**Exercise directions**
Copy the rows starting with the line that contains "Task: Select 'current' in the costume menu" and going on through the line that contains "will [62, 287].", keeping every line. Shift each coordinate in the answers by adding 7, and leave all other numbers unchanged.

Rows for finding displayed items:
⟨

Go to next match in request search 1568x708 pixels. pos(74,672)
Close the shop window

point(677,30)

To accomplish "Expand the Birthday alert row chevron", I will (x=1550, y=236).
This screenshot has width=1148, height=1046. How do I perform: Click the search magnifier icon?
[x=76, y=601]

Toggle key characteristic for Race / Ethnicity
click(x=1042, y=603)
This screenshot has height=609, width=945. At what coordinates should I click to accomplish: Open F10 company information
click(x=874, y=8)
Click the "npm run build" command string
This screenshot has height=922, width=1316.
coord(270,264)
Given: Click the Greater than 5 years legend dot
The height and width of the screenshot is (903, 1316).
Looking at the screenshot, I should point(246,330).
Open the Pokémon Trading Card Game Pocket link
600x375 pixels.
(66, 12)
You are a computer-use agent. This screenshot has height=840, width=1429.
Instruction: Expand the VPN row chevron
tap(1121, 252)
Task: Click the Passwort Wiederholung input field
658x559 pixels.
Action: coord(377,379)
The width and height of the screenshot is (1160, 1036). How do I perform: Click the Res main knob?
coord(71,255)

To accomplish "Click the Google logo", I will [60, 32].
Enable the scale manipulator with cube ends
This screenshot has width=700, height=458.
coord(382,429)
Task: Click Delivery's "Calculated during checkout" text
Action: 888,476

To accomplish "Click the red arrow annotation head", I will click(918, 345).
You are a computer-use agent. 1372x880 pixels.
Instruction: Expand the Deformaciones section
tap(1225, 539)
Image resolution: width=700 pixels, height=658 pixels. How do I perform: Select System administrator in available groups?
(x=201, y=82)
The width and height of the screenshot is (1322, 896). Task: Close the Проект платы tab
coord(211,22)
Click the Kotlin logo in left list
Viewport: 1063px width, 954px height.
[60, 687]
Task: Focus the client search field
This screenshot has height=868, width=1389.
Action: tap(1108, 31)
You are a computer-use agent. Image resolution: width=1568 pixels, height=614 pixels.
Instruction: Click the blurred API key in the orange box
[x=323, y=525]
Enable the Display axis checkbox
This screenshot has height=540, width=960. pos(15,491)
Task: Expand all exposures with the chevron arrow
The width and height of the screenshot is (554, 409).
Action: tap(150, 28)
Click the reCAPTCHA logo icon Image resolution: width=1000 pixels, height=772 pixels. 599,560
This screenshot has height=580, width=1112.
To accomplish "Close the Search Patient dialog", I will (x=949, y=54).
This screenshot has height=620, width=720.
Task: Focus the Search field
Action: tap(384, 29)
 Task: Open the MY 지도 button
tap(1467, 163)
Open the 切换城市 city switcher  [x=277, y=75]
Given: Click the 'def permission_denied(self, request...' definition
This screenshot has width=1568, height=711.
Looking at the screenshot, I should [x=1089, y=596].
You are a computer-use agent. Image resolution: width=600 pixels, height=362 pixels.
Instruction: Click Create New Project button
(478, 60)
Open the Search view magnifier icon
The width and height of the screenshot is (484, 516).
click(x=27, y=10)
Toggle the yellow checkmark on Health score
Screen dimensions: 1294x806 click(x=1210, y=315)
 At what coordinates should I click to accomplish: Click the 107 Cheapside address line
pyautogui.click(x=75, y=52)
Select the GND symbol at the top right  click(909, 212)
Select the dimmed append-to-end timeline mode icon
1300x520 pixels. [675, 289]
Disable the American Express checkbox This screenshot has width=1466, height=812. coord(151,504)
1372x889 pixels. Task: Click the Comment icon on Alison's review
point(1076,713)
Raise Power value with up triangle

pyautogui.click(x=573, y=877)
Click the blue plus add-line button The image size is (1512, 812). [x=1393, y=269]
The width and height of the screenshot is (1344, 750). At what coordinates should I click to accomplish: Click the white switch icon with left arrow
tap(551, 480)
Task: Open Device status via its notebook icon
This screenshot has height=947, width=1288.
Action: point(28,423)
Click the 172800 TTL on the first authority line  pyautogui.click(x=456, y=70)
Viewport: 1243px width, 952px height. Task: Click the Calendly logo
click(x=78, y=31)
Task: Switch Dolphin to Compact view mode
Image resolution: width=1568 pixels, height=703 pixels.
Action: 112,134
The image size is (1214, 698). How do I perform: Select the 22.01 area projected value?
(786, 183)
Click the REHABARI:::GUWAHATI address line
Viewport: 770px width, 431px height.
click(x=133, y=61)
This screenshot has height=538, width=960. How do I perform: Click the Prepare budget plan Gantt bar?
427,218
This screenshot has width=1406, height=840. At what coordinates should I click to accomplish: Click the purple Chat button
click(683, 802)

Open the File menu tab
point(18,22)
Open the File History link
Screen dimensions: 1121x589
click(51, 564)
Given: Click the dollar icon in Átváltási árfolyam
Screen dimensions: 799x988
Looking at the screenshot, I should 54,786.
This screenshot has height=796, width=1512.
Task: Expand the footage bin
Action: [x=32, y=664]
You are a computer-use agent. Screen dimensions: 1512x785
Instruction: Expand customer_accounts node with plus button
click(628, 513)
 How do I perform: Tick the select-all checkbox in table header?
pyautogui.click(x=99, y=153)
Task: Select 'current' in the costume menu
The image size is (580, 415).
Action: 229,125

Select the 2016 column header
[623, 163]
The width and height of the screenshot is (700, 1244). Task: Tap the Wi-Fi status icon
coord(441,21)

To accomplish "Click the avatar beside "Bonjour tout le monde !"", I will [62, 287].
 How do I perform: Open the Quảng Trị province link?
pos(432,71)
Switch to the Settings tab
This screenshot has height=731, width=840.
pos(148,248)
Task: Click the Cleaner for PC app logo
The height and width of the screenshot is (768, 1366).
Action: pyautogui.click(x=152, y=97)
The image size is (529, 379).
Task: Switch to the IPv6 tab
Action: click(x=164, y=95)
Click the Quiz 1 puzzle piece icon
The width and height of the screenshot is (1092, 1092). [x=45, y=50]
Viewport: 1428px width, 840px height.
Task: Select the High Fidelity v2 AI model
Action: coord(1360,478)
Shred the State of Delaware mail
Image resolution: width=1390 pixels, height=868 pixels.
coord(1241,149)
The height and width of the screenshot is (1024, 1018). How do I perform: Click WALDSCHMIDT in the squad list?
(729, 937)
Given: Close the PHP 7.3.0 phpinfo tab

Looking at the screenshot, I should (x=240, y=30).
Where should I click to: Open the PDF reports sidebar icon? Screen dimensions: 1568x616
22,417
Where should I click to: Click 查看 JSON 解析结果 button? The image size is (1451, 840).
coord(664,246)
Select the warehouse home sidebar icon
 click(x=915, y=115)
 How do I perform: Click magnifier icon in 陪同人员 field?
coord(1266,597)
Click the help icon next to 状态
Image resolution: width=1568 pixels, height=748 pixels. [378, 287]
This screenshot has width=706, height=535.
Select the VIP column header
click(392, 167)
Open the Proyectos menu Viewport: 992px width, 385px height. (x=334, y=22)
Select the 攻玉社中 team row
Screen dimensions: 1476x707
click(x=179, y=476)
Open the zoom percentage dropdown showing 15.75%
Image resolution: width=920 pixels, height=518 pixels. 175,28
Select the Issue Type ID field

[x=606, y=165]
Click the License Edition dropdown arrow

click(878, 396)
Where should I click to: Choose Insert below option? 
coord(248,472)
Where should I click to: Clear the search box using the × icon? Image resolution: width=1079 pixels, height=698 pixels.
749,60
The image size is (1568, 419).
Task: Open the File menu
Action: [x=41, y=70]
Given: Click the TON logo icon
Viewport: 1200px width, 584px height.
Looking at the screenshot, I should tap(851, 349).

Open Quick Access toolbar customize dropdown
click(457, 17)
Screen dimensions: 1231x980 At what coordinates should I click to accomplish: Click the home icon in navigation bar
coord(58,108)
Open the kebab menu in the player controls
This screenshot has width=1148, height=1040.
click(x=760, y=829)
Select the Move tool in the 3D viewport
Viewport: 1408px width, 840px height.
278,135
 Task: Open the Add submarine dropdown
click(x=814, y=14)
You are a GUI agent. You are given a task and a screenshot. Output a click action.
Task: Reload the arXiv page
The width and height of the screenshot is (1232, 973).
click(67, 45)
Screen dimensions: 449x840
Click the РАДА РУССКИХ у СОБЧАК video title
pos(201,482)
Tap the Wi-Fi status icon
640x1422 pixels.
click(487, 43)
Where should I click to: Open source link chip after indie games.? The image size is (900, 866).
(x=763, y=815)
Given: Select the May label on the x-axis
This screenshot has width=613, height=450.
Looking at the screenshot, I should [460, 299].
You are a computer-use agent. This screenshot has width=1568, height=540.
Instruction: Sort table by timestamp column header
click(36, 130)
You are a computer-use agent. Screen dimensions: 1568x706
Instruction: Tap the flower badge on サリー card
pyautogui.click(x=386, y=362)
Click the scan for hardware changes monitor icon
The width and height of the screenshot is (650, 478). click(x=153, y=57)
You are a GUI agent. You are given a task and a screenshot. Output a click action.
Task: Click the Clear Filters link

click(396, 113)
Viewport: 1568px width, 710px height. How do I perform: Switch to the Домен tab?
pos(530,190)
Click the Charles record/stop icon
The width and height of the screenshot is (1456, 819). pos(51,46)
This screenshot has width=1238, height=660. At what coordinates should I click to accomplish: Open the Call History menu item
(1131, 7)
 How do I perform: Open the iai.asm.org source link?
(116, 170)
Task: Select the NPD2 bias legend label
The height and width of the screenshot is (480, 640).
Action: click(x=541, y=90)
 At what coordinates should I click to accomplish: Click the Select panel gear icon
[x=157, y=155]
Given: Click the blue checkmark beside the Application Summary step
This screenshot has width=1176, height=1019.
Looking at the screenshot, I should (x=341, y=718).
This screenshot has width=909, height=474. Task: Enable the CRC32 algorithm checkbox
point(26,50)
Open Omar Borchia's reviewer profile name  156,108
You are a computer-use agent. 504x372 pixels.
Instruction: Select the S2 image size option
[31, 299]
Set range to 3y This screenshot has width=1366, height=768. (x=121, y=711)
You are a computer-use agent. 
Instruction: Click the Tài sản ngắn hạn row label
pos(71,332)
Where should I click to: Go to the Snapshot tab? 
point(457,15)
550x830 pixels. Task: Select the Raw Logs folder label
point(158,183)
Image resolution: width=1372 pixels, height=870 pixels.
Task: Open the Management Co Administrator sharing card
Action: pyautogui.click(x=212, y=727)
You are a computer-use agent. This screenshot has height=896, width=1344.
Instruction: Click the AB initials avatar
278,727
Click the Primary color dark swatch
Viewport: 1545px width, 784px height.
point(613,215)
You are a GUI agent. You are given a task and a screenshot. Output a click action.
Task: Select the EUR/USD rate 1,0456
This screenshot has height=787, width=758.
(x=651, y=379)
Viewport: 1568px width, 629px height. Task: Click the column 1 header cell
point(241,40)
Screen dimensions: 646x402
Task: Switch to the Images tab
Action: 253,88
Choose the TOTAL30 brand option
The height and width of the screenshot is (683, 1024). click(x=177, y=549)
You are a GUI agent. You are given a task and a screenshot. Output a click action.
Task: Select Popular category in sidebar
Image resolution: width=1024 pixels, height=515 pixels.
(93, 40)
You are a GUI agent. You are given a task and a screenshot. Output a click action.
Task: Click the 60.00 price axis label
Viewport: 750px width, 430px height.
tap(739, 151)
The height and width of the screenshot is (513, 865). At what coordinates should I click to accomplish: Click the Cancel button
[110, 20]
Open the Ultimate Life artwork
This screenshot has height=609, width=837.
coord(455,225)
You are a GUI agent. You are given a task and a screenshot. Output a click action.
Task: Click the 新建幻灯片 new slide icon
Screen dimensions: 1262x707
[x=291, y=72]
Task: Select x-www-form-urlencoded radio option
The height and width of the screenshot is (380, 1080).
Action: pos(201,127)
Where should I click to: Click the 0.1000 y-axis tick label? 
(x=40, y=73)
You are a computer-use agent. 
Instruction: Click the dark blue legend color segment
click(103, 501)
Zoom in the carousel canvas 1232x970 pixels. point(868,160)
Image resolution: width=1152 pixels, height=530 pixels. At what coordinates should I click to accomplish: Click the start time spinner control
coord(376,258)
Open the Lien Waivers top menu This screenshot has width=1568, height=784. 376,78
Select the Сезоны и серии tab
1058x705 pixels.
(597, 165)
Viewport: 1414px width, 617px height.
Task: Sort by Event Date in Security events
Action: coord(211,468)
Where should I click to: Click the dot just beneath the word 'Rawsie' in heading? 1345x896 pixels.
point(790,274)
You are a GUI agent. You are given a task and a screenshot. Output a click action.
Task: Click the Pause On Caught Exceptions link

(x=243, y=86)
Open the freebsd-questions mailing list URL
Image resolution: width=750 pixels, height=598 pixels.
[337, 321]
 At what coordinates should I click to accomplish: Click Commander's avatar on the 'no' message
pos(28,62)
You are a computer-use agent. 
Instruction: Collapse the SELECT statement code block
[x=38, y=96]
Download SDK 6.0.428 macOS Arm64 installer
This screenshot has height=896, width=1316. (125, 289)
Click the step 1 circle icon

⟩

**Exercise solution**
Task: Select 'current' in the costume menu
The image size is (580, 415).
Action: 236,132

Select the 2016 column header
[630, 170]
The width and height of the screenshot is (700, 1244). Task: Tap the Wi-Fi status icon
coord(448,28)

To accomplish "Click the avatar beside "Bonjour tout le monde !"", I will [69, 294].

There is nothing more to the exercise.